IUCN formerly assessed this bird as Near-threatened but was reassseed n 2024 as a Least-concern species as this species was generally more common than originally believed. Despite this the population is still said to be decreasing. Extensive lowland deforestation on all islands in its range is the main threat. Most remaining lowland forest that is not afforded protection leaving it vulnerable to both legal and Illegal logging, conversion into farmlands through Slash-and-burn and mining.

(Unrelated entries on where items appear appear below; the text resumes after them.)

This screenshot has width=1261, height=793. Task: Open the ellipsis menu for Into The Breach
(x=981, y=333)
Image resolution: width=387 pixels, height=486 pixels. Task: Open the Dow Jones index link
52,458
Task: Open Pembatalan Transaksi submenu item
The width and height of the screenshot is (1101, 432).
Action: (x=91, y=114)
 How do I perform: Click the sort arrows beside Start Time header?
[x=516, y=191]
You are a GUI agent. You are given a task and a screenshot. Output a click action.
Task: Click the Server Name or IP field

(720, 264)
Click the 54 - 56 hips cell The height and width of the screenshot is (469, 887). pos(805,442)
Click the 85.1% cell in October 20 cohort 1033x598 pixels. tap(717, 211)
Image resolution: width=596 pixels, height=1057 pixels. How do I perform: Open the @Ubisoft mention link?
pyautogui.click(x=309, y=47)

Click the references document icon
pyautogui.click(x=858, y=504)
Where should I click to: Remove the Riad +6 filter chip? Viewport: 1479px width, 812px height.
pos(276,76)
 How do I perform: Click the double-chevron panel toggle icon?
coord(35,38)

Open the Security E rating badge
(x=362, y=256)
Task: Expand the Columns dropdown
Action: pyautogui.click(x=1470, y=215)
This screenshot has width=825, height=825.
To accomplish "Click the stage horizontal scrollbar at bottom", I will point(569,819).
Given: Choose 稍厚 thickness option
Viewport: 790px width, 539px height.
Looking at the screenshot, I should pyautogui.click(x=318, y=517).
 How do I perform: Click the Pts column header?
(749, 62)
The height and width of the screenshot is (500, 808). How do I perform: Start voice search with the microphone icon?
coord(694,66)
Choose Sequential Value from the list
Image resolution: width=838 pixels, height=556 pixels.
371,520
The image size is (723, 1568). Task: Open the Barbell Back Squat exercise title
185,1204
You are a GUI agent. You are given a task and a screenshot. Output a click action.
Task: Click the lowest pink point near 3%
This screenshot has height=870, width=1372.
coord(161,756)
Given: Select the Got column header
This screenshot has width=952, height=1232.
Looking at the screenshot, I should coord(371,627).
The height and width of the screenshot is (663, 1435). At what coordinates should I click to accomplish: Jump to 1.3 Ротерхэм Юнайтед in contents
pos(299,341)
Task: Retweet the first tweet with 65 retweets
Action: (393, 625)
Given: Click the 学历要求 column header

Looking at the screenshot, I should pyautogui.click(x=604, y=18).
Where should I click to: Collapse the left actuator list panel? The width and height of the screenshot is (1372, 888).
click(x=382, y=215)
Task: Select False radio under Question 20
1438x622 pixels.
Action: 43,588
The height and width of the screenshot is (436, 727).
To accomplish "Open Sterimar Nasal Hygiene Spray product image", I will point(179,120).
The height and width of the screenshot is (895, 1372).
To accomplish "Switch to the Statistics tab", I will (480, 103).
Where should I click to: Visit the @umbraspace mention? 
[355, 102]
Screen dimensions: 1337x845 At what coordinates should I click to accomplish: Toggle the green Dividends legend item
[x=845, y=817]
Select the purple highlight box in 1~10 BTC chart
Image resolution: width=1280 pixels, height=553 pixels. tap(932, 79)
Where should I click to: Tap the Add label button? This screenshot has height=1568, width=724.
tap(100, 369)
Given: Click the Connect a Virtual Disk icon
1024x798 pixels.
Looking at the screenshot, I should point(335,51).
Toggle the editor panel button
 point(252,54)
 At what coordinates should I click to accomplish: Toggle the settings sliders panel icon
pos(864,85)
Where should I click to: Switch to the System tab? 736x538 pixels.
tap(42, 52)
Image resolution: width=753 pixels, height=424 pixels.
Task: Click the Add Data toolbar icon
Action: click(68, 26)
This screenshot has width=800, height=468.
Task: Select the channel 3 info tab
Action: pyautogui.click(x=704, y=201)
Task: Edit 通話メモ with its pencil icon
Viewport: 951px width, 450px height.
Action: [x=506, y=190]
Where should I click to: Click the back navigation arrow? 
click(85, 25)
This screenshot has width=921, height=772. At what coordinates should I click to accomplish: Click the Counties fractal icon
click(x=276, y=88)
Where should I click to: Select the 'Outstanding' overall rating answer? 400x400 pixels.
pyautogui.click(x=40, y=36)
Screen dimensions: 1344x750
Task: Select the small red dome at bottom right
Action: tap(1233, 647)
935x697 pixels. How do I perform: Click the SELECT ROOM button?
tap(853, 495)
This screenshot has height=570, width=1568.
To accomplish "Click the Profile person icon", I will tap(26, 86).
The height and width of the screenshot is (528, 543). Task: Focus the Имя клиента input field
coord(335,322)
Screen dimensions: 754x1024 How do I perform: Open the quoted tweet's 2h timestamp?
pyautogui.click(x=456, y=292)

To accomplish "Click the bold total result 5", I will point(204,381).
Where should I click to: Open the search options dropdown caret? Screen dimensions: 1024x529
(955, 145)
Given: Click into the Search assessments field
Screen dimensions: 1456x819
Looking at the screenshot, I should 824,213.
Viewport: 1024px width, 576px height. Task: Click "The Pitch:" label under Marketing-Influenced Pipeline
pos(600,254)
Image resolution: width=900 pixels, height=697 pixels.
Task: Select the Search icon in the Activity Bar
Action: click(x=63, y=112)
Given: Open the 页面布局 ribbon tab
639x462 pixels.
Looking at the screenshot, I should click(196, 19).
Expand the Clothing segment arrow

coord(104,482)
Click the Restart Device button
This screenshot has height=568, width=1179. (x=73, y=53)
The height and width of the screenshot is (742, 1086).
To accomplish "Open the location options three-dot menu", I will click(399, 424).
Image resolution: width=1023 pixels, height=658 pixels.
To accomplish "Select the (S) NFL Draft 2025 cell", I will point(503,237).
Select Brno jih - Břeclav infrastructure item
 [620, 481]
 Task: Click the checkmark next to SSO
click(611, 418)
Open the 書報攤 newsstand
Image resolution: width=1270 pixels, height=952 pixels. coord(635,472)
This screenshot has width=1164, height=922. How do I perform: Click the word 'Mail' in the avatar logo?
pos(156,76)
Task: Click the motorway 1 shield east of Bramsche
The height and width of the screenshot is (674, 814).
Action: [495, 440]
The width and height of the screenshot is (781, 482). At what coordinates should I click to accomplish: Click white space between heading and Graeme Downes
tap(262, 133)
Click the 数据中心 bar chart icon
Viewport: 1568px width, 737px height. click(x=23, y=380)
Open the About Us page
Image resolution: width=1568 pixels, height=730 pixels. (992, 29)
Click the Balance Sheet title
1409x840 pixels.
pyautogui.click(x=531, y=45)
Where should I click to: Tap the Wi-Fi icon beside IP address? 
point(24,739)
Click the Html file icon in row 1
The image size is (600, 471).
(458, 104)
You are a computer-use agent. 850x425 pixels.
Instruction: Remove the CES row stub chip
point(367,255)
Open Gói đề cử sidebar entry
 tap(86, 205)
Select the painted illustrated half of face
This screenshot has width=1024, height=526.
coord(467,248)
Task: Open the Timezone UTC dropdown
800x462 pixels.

There is only 4% forest remaining in Bohol and around 400km^{2} of primary forest combined in Samar and Leyte with no respite in deforestation.

This occurs in a few protected areas such as Rajah Sikatuna Protected Landscape and Samar Island Natural Park however protection is lax.

Conservation actions proposed include to survey remaining habitat to better understand ecology and population size. Propose sites supporting key populations for protection and ensure that proposed protected areas receive actual protection from threats.